Audacy also formed a partnership with BetMGM, the online sportsbook, added The Rich Eisen Show and an NFL Mock Draft podcast hosted by Locked On and Audacy draft experts and personalities. Audacy produces content including American sports icon and analyst Boomer Esiason and radio personality and Emmy-award winner Big Tigger.

Sports wagers are among the nation’s fastest-growing industries.

“We have said sports-betting revenues would be up 50% in 2021 at around $30 million,” versus last year. Field said he sees that figure growing to $100 million over “the next few years.”

Former Entercom executive Marc Rayfield said of the corporate brand change to Audacy: “I would have done the same thing. Audio is growing, but radio is not.”

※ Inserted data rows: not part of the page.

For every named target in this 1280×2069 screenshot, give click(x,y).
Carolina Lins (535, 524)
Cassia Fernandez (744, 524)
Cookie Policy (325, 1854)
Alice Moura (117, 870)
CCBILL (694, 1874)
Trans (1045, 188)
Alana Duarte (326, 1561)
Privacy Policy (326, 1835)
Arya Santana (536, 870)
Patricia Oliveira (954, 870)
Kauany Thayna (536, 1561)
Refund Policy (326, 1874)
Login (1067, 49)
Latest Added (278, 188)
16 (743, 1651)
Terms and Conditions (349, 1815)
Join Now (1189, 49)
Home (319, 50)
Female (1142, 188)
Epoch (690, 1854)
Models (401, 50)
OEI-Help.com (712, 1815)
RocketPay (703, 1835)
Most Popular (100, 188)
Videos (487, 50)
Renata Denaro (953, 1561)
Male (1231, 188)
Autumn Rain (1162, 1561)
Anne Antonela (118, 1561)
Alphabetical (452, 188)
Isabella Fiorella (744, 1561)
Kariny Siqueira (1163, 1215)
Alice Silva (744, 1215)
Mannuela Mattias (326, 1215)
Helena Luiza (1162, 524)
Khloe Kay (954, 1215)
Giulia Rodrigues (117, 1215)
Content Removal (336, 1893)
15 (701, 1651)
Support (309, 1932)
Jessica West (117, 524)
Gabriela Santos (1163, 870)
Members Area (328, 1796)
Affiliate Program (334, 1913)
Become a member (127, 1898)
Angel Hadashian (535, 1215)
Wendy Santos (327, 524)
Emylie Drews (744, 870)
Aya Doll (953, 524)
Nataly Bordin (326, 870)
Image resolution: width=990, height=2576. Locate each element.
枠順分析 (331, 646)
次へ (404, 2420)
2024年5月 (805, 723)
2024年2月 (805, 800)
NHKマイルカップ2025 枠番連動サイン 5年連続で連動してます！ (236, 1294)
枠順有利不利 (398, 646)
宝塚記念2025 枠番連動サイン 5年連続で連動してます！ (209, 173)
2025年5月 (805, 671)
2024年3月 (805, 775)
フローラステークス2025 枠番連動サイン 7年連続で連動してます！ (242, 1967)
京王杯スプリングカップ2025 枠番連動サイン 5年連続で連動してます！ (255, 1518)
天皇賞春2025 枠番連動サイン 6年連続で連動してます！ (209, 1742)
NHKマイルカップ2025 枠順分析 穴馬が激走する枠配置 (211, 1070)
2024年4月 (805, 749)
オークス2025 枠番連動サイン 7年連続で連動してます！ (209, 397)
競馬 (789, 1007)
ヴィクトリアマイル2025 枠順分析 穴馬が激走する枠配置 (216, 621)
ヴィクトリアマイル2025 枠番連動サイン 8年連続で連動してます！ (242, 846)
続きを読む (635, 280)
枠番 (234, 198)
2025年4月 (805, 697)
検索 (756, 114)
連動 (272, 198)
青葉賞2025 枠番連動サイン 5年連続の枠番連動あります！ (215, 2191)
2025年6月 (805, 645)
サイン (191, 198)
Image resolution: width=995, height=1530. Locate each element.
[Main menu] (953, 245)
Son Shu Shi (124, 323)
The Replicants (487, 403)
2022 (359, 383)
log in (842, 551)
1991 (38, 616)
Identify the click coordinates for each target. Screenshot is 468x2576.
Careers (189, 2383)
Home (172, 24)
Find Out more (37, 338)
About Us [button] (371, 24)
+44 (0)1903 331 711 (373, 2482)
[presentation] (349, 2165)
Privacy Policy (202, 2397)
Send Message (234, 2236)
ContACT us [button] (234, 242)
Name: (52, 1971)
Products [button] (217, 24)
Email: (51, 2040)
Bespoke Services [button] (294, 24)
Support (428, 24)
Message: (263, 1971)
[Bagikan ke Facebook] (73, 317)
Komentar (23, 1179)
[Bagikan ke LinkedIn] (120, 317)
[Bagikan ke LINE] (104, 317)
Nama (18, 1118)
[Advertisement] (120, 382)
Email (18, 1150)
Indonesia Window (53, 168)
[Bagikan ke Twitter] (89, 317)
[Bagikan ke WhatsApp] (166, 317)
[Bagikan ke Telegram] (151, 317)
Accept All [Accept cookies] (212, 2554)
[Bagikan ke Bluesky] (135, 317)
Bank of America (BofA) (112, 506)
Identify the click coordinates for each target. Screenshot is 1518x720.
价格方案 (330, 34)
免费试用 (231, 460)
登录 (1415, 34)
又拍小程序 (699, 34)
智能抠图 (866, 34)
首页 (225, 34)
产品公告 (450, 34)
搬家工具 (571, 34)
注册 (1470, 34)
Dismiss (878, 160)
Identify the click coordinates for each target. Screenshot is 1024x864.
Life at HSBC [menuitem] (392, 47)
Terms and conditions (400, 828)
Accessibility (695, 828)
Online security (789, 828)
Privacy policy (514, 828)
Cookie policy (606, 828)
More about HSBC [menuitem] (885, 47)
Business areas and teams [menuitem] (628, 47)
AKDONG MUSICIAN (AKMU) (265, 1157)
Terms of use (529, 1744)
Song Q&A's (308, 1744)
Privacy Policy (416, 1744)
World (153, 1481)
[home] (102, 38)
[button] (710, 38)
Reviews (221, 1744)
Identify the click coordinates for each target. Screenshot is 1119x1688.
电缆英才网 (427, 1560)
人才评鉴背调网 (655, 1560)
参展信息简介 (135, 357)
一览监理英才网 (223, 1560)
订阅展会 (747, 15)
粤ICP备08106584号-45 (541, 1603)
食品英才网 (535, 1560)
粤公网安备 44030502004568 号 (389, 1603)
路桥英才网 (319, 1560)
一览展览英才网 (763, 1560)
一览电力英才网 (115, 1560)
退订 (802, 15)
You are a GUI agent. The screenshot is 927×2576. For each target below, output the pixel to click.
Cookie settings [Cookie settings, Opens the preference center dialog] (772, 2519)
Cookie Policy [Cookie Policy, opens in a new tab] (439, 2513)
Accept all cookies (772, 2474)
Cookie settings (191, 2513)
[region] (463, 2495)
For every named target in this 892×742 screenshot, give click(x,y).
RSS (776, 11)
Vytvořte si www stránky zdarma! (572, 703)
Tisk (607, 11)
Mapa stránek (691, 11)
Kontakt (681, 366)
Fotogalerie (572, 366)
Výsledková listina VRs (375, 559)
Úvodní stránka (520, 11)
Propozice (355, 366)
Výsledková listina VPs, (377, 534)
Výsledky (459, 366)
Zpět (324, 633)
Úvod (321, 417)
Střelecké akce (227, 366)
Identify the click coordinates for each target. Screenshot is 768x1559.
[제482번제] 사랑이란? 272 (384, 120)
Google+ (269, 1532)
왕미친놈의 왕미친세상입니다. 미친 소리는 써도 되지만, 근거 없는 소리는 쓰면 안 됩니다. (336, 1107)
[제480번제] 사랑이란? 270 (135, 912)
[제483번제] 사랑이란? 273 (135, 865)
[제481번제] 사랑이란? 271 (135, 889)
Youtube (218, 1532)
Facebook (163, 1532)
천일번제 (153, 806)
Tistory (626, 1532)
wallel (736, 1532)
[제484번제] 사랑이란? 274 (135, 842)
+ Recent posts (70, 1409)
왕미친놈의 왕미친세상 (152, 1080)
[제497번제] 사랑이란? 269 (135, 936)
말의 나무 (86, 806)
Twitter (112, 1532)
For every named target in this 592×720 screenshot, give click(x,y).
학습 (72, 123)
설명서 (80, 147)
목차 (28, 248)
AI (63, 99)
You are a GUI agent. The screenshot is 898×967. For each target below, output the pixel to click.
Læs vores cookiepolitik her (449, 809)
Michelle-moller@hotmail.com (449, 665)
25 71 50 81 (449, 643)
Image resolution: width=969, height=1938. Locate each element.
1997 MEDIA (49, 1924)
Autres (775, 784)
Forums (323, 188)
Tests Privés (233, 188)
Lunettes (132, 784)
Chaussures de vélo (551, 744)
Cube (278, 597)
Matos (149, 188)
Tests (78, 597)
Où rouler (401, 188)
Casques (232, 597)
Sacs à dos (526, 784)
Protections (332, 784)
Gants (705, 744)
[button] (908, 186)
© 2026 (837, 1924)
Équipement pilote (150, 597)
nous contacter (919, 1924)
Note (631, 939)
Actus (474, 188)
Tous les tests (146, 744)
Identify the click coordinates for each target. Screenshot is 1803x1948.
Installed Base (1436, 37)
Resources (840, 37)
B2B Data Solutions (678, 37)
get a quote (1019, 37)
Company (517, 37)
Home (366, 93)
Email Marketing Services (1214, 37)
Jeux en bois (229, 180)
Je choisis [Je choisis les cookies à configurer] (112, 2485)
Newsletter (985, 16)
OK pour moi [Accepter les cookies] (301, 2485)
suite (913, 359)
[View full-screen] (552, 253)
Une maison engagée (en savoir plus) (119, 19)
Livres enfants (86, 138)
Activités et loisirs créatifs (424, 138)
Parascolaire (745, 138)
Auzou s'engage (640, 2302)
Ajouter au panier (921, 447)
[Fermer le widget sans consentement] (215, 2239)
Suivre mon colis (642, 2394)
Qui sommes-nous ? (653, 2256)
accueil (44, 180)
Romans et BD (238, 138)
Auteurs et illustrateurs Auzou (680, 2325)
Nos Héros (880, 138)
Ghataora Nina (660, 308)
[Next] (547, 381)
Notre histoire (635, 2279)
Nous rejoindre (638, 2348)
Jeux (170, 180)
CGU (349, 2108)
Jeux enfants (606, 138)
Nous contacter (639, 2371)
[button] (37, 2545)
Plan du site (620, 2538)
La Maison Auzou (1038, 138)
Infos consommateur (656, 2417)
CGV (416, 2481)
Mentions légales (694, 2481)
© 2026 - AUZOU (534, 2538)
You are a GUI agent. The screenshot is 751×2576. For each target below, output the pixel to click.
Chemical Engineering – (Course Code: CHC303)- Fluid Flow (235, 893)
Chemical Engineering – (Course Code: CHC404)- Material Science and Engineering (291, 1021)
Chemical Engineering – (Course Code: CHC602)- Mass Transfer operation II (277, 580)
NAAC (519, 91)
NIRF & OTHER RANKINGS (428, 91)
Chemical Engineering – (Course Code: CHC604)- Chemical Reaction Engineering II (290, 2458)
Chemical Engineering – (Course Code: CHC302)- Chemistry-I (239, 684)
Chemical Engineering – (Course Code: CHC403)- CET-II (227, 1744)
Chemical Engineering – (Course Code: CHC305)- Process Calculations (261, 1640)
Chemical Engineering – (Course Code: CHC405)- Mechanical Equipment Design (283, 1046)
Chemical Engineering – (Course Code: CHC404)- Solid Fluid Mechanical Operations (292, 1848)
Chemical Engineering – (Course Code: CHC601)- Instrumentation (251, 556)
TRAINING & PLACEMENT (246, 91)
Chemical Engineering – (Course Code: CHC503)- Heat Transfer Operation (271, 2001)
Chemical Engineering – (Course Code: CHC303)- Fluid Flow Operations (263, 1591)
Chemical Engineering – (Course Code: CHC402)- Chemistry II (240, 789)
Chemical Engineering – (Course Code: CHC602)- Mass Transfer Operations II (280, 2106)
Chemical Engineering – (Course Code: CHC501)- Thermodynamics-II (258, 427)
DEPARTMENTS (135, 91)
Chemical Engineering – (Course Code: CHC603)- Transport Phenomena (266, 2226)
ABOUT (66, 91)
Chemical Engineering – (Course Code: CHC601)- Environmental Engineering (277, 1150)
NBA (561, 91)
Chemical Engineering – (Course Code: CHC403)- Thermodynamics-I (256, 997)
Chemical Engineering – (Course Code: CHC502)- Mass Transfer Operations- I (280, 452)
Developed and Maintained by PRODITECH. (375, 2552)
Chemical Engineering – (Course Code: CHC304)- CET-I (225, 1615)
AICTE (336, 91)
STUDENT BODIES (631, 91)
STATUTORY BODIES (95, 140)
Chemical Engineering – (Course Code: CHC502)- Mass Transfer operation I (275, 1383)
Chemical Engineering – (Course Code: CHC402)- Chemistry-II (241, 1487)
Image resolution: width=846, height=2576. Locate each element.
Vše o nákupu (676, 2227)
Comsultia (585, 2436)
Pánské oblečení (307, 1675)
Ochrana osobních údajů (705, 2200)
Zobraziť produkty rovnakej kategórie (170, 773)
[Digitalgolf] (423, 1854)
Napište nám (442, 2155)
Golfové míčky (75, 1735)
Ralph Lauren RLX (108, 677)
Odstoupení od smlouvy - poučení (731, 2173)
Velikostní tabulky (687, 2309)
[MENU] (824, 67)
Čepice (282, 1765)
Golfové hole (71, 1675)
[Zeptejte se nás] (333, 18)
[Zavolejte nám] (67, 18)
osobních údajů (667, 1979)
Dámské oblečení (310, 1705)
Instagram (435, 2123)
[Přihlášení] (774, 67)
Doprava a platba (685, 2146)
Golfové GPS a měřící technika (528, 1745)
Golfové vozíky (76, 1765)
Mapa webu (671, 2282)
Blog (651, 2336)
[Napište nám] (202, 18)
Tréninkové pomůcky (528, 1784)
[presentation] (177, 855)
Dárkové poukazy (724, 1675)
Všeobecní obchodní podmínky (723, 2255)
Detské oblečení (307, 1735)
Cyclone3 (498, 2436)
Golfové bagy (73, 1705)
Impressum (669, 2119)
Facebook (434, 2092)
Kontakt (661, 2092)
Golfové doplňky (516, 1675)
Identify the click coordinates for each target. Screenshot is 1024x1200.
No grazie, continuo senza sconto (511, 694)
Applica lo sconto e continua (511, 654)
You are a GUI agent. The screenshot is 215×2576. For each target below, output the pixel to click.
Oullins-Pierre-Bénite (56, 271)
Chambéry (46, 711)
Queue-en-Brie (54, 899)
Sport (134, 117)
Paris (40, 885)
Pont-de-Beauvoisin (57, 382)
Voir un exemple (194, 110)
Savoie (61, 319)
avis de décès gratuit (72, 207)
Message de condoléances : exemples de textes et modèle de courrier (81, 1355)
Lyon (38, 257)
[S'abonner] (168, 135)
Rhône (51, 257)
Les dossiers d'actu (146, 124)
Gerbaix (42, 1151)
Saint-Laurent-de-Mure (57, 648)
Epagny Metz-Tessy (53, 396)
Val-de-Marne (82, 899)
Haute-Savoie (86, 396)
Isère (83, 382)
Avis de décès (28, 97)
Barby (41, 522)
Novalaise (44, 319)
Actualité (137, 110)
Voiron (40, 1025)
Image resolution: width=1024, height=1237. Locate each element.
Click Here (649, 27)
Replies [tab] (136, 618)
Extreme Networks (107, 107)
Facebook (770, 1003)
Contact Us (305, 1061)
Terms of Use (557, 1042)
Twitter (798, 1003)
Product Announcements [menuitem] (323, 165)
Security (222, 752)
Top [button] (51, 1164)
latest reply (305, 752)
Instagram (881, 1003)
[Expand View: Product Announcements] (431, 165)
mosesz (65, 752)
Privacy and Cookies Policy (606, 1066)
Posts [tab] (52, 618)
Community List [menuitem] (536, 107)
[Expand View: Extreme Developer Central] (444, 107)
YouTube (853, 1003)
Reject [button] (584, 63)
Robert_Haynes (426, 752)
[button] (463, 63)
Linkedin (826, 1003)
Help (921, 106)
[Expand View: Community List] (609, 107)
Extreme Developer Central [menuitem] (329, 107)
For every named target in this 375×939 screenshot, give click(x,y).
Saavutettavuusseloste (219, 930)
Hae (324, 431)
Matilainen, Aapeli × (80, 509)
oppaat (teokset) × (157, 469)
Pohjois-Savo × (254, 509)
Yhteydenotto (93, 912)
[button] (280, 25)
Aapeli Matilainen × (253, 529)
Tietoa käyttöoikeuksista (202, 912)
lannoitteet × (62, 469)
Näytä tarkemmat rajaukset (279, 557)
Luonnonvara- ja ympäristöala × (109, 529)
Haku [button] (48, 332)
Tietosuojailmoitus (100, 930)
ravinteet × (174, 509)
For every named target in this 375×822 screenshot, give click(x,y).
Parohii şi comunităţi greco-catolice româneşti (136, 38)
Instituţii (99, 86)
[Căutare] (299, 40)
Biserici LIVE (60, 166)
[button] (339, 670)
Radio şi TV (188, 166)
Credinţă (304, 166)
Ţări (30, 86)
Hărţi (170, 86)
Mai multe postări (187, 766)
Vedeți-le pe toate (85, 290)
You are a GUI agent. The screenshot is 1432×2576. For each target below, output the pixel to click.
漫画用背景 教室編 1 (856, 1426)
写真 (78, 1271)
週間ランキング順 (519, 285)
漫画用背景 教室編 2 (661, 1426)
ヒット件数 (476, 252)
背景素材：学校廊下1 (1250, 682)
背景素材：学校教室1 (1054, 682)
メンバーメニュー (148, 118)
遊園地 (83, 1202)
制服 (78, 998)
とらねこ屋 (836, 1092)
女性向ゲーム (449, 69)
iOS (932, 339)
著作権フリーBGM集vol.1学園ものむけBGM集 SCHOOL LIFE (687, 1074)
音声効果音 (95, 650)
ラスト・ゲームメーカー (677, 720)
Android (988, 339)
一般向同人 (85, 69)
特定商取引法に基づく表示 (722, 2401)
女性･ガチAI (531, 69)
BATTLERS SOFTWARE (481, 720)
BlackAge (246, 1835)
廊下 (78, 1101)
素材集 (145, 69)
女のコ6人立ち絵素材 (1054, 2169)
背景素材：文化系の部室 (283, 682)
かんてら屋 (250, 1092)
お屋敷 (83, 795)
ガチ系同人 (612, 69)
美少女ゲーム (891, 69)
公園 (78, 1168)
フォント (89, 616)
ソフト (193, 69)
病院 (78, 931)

“It makes sense, the company still owns massive brands now being distributed in ways they weren’t before. For instance, with the diminishing success of AM radio meant that KYW had to move to FM radio. That has a longer shelf life,” said Rayfield, who left to work as managing director at Darco Capital, a privately run investment firm owned by student housing developer David Adelman. Rayfield manages and oversees Darco’s investments.

“How does it help their bottom line? It’s unclear at this moment,” Rayfield said. “What they’re trying to do is become multi-platform distribution network, and not be seen as just a linear group of radio stations.”

The company’s ticker symbol will change from ETM to AUD effective on Friday, April 9.